Eiskalte AbkühlungenDinos im Eis

Diese Spielzeugtiere erwischt es kalt. Aber irgendwann tauen sie schon wieder auf...

Dinos im Eis
Mehr Eis macht auch mehr Spaß, aber auch mehr Arbeit © Anne Kaiser

Material

  • Gummitiere
  • große Luftballons, Wasserballons oder Plastikgefäße
  • Wasser
  • Eisfach

So geht’s

Gummitiere in die Ballons stecken. Am besten zieht eine Person den Ballon an der Öffnung auseinander, eine weitere steckt das Tier hinein. Achtung bei spitzen Beinen, Ohren oder Schwänzen, durch sie kann der Ballon kaputt gehen.

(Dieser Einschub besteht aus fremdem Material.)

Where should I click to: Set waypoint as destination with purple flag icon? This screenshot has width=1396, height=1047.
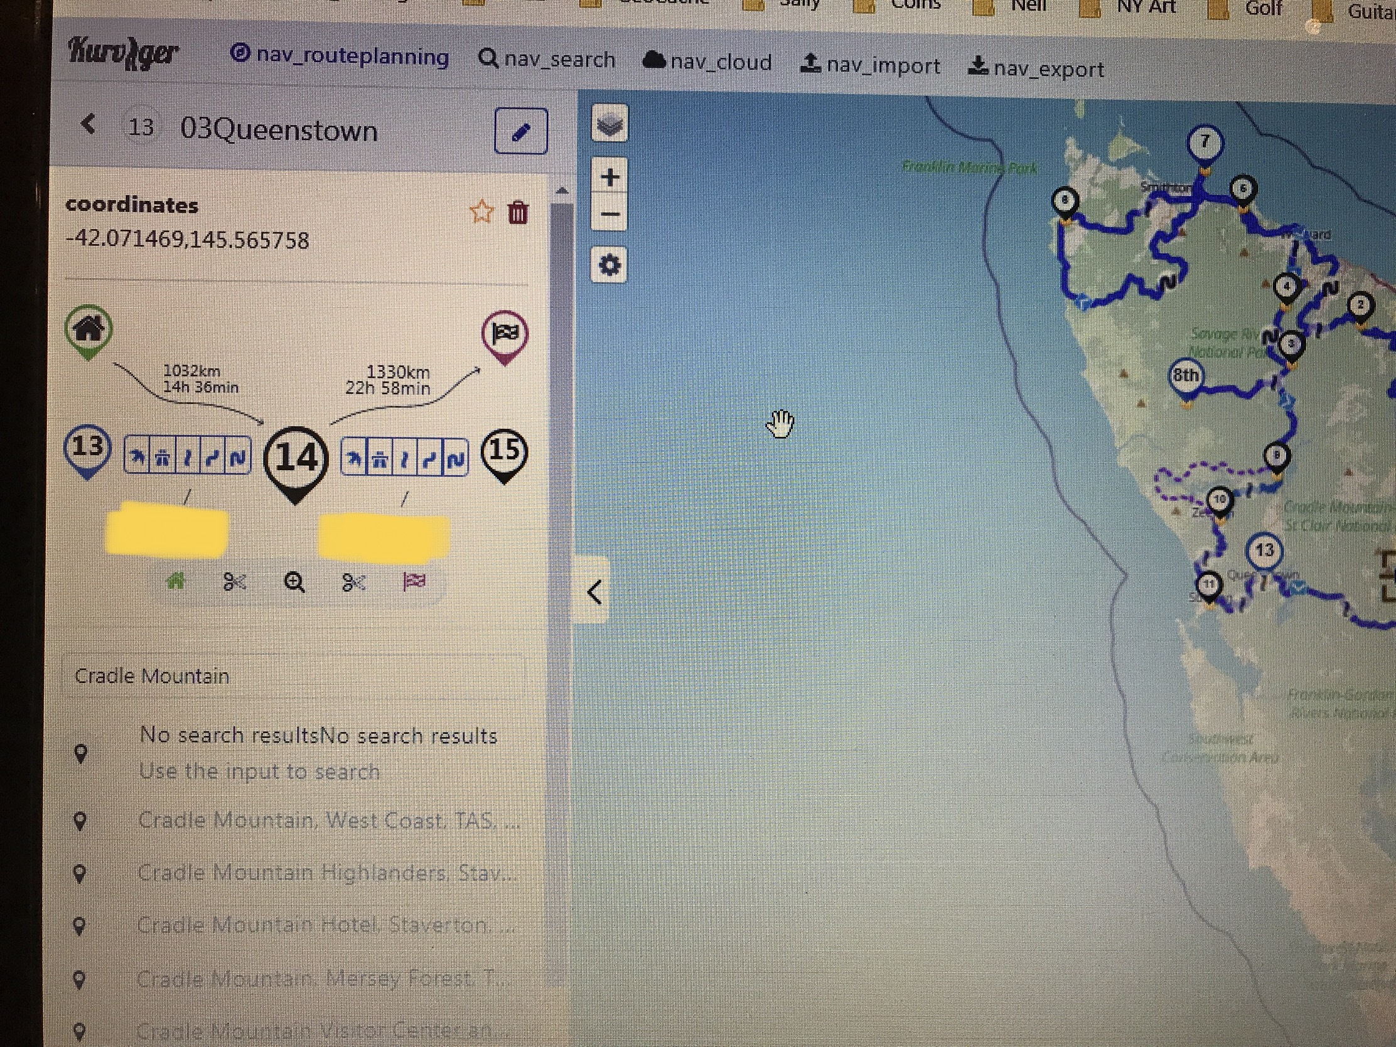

Dann den Ballon mit Wasser auffüllen, zuknoten (gar nicht so einfach!) und ins Gefrierfach legen.

Als Alternative die Gummitiere in ein größeres Gefäß, ein tiefes Backblech oder eine Plastikschüssel mit Wasser geben. Ohne Deckel gefrieren lassen, da das Wasser sich dabei ausdehnt und das Gefäß sprengen könnte.

Anschließend können die Tiere aus dem Eis befreit werden: Die kleinen Wasserbomben eignen sich gut als Eiswürfel im Getränk, das kommt zum Beispiel beim Kindergeburtstag prima an.

Mit den größeren Ballons lässt sich ein Wettbewerb starten, wer sein Tier zuerst befreit und welche Methode dafür die beste ist: Ob schlecken, schmelzen, hämmern, auf den Boden werfen, reiben, dem Bruder auf den Bauch drücken: Alles ist möglich – und schön erfrischend! Die gefrorenen Eisstücke lassen sich auch hervorragend herumschießen, weil sie so gut gleiten wie ein Eishockey-Puck.